A Proposta de Emenda à Constituição (PEC) que prevê o fim da escala de trabalho 6×1 e a redução da jornada semanal não foi levada à votação no plenário do Senado nesta quarta-feira (2). Sem segurança de que teria votos suficientes para aprovar a matéria, a base governista decidiu não colocar o texto em apreciação.
Com o adiamento, a expectativa é de que a proposta volte à pauta somente após o primeiro turno das eleições, em outubro. O próximo esforço concentrado de votações no Congresso está previsto para a segunda semana do mês.
O líder do governo no Congresso, senador Randolfe Rodrigues (PT-AC), atribuiu o adiamento a uma mobilização da oposição que teria contribuído para o esvaziamento do plenário.
Por se tratar de uma mudança constitucional, a proposta precisa ser aprovada em dois turnos no plenário do Senado.
Em cada votação são necessários pelo menos 49 votos favoráveis, o equivalente a três quintos dos 81 senadores.
Segundo Randolfe, a estimativa do governo era contar com 53 ou 54 votos favoráveis. A avaliação, porém, foi de que a margem não era suficiente para garantir a aprovação diante da possibilidade de ausência de parlamentares.
O presidente do Senado, Davi Alcolumbre (União-AP), teria consultado os governistas sobre a segurança em relação aos votos. Diante da incerteza, a decisão foi não submeter a proposta ao plenário.
A PEC 221/2019 estabelece a obrigatoriedade de dois dias de descanso remunerado por semana, sem redução dos salários.

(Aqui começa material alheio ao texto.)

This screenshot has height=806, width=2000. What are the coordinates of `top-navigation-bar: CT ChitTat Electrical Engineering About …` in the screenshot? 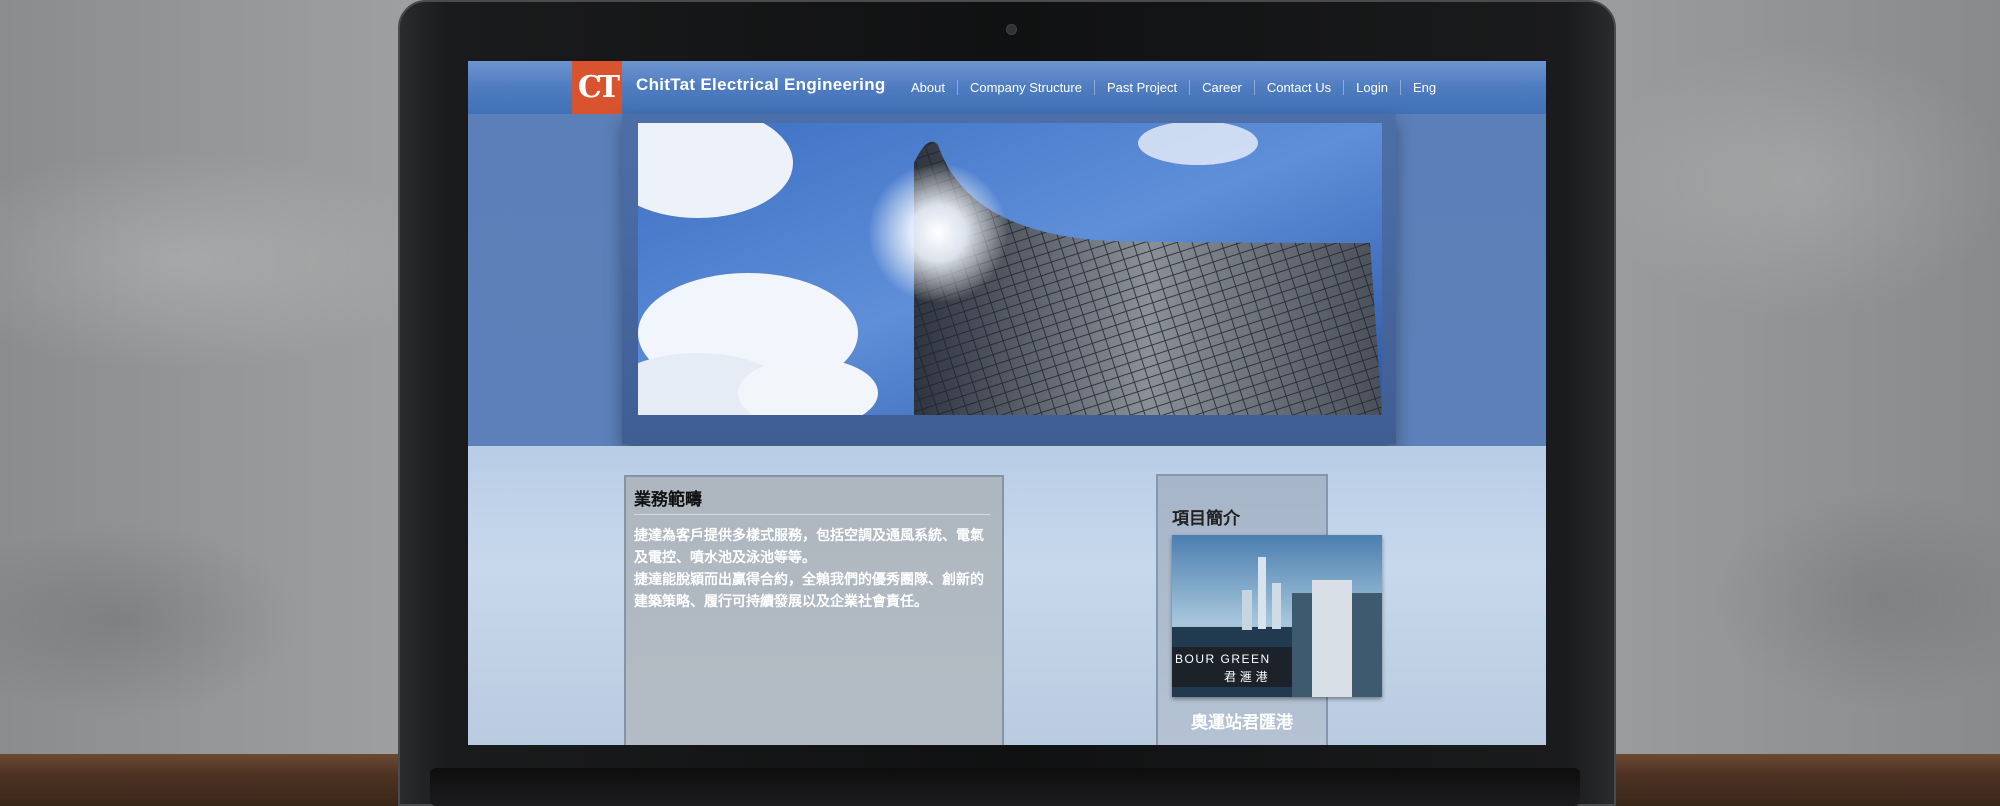 It's located at (1007, 88).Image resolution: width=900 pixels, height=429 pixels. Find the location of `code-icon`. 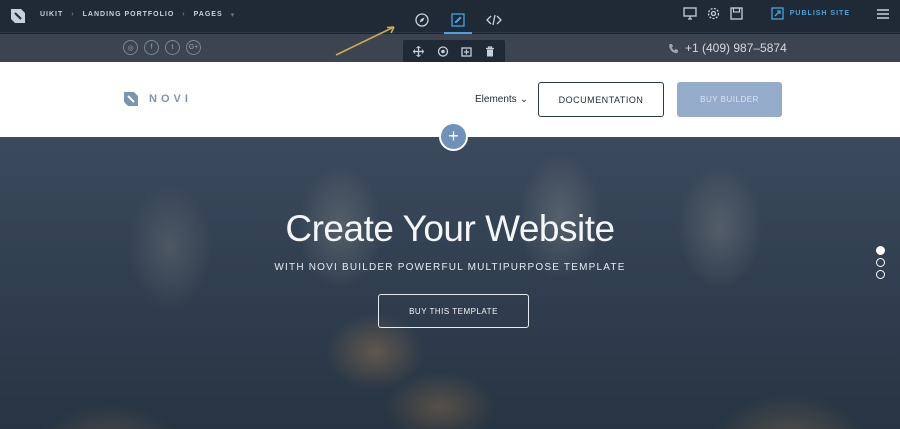

code-icon is located at coordinates (494, 20).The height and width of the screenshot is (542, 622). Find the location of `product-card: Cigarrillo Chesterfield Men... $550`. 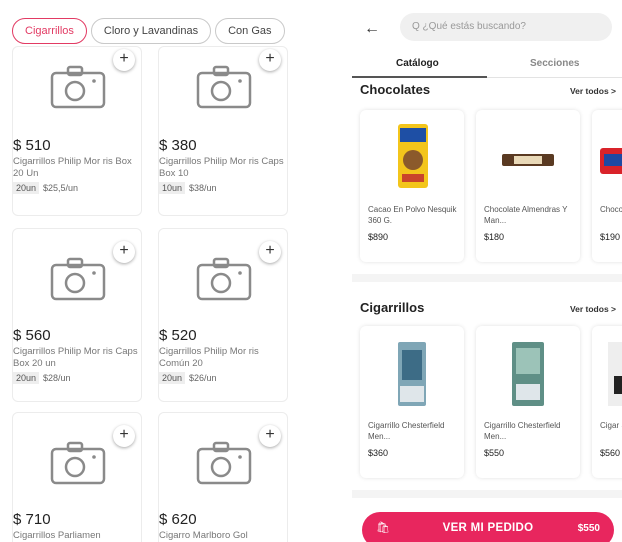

O texto também reduz a jornada máxima semanal das atuais 44 para 40 horas e estabelece um período de transição de 14 meses para a implementação da mudança.
A Comissão de Constituição e Justiça (CCJ) já havia aprovado um calendário especial para acelerar a tramitação, eliminando intervalos regimentais e permitindo que a votação em plenário pudesse ocorrer ainda nesta semana.
A inclusão efetiva da matéria na pauta, entretanto, depende de decisão da Presidência do Senado.
Randolfe Rodrigues afirmou que houve uma ação coordenada de senadores da oposição para diminuir a presença de parlamentares e inviabilizar uma eventual votação.
O líder governista citou diretamente o líder da oposição, Rogério Marinho (PL-RN), e Flávio Bolsonaro (PL-RJ). Ambos foram procurados pela reportagem original para comentar as declarações.
Na CCJ, quatro dos 27 senadores presentes registraram votos contrários: Rogério Marinho, Hamilton Mourão (Republicanos-RS), Tereza Cristina (PP-MS) e Jaime Bagattoli (PL-RO). Apesar disso, a aprovação da proposta no colegiado ocorreu de forma simbólica.
Contrário ao texto aprovado pela CCJ, Rogério Marinho apresentou uma proposta alternativa para as regras trabalhistas.
A iniciativa mantém a possibilidade da escala 6×1 e preserva a jornada semanal máxima de 44 horas, permitindo diferentes jornadas mediante negociação direta entre trabalhadores e empregadores.
A proposta alternativa também prevê que a remuneração seja calculada conforme as horas trabalhadas.
Flávio Bolsonaro, que integra a CCJ, não estava presente durante a aprovação da PEC no colegiado. Ele também defendeu nos últimos dias a possibilidade de pagamento por hora trabalhada, mas não havia informado como votaria na proposta do fim da escala 6×1.